Ontem foi… 8 de Dezembro. Dia de Nossa Senhora da Conceição da Praia, padroeira da Bahia. Dia de Oxum, Orixá que reina sobre as águas doces, senhora da fertilidade, da beleza. É muito empoderamento feminino, minha gente! Pense no que meu pobre coração está sentindo, estreando nossa coluna exatamente no dia de hoje?!

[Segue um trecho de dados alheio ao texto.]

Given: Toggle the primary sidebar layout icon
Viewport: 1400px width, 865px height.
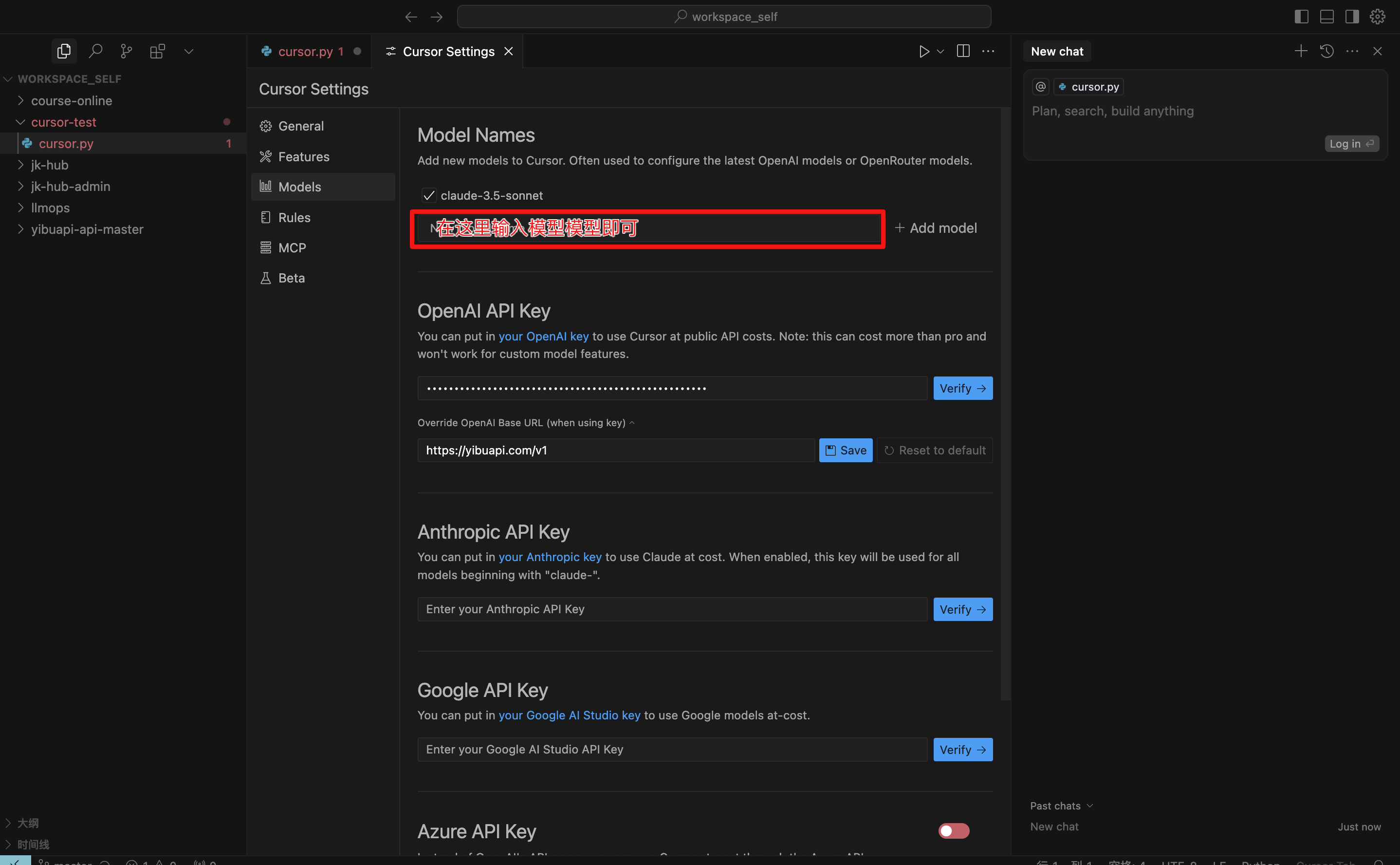Looking at the screenshot, I should (x=1302, y=17).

 Logo cedo, fui até a Basílica. Não agendei para entrar, mas tinha visto pela TV que a imagem ficaria na porta. E lá estava ela! Linda, cheia de flores, reinando soberana na entrada. Todas as pessoas que se aproximavam da escada estavam de máscara e mantendo certo distanciamento. Isso acalmou meu espírito medroso do “coronga” vírus. Nunca fui muito favorável sobre “sincretismo religioso”, sempre vi com tristeza, como uma “necessidade” do povo escravizado conseguir professar sua fé e não como “união” de religiões. Quando frequentava a Umbanda no RJ, só via  imagens “embranquecidas” dos orixás e isso me incomodava. Por que precisavam colocar a imagem de Iemanjá branca, de mãos abertas, como se fosse Nossa Senhora? Iemanjá é Iemanjá e Nossa Senhora é Nossa Senhora! Por que reverenciavam a imagem de São Jorge como Ogum? (Ogum aqui na Bahia é sincretizado com Santo Antônio, né? No Rio é com São Jorge, rs). Fato era que nunca vi o sincretismo com bons olhos. E sobre ser estudante de História, é aquilo, né? Quanto mais você aprofunda, mais você questiona.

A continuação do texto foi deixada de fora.